O sea, por cojones, que diría un Llarena cualquiera. “Manda huevos“… con la salida del Supremo, que diría un Trillo con micrófono abierto.

Porque les sale a sus señorías de las calandracas (término que engloba gónadas y ovarios), se dictamina que el día del referendo se produjo una rebelión masiva y una malversación del dinero público, aunque lo nieguen las justicias belga, suiza y alemana, el ministro Montoro y los expertos del Ministerio de Hacienda del gobierno pepero.

No hay forma humana de que esa gente togada caiga de su guindo voluntario, adornado con retratos de cabras legionarias y Francos criminales, tal vez porque desde el ámbito castrense (que trabaja en la sombra desde que el genocida Caudillo entregó su alma al diablo) se oyen crujidos de Cetme,  chasquidos de sables, anatemas y blasfemias pidiendo el garrote vil para los organizadores de una consulta democrática, aunque la pena de muerte no figure en la Consti.

Sí, digo “Consti” porque es corta y le sobra la “tución”. Raquítica en sus normas pero larga en sus sinecuras y tolerancias jurídicas para con los borbones.

El rey puede hacer lo que salga de los huevos, porque es inmune a las leyes, aunque en ese libraco se afirme que todos somos iguales ante la dama de la balanza.

Y como diría Huxley, “pero unos más iguales que otros” e incluso totalmente diferentes… si son banqueros. Coño ya, que para eso se han hecho las amnistías fiscales y los indultos.

¿O es que cree el populacho que quienes viven como acaparadores de billetes son como nosotros? No jodas…
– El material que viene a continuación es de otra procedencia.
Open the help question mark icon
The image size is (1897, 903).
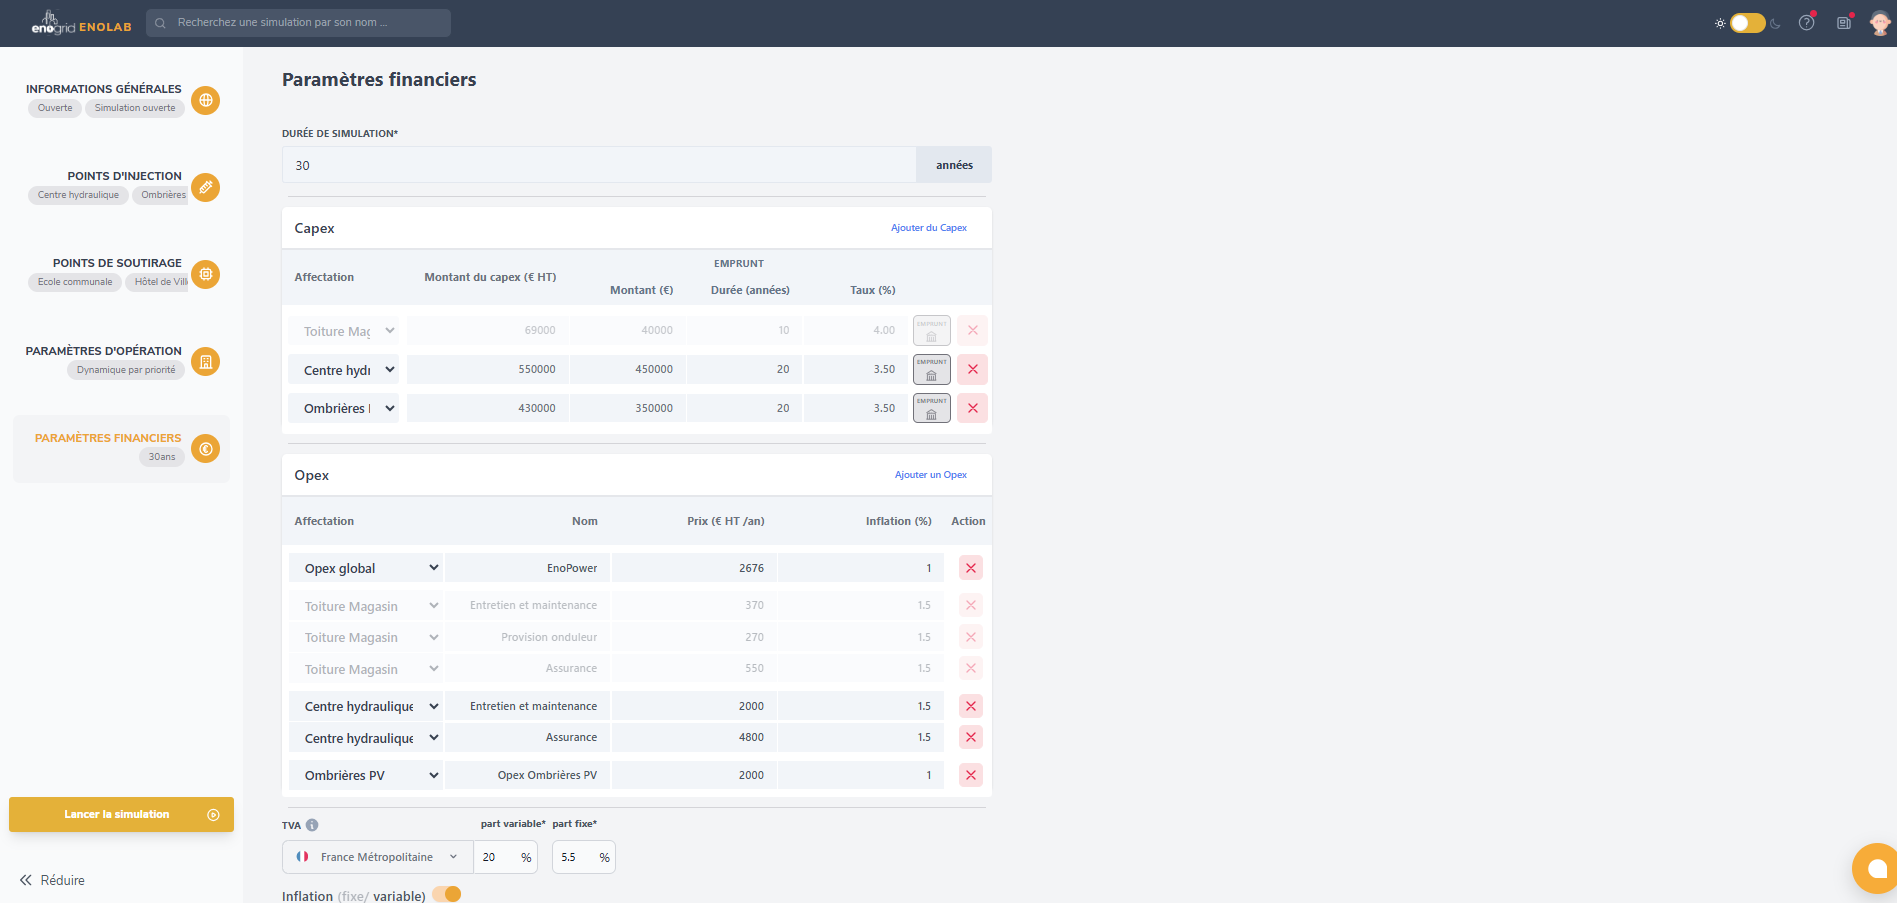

La manada bancaria puede violar todos los preceptos y robar o estafar a la ciudadanía, llevarse la guita a Suiza y abrir cuentas con el dinero de todos. Entonces nadie sale a la calle a pedir la cabeza de esa pandilla de abusadores.

Y es que la carne es la carne y la carnaza es explotable mediáticamente, es un negocio redondo, tanto que las plataformas “informativas” son capaces de llamar “alarma social” a una manifestación que rechaza una sentencia y rebelión al ejercicio democrático que supone un referendo.

Yo, que soy mujer, comprendo el enfado de mis congéneres ante la condena de 9 años de prisión contra los componentes de esa manada de violadores, que en sus juergas previas a la comisión del delito se visten de Guardia Civil.

Aunque me apuesto cien gramos de angulas a que la mayor parte de esas manifestantes no ha leído la sentencia, ni por asomo. Y les reitero mi comprensión ante ese cabreo filipino, aunque sean españolas las miles de personas que se defecan en la justicia.

Si estuvieran delante del magistrado que “tiene un problema“, según dice un eunuco mental que dice ser ministro del ramo, lo mandarían a la trena por pedir la absolución de las bestias.

Les recuerdo lo que me decía mi abuelo cuando me veía encabronada: “Elena, cariño, la indignación es emocionalmente comprensible, pero intelectualmente nula”.

Item más, ¿han dicho los medios que de los tres magistrados firmantes, uno de ellos es mujer? Parece que la inquina solo va dirigida al disidente macho. Y eso suena a feminismo malentendido.

Y termino trasladando ese enojo monumental al caso del Supremo, porque la protesta ciudadana debe surgir en todas y cada una de las medidas judiciales que supongan inequidad y parcialidad, abuso y prevaricación.

La Manada Suprema se ha lanzado a prevaricar “de libro” que diría Javier Pérez-Royo. Se han metido en una sala, han agarrado a la Ley, la han penetrado por delante y por detrás, aunque ella no ha sido capaz de protestar… porque si lo hiciere, la cosa puede ser aún peor. El estado de desecho es así.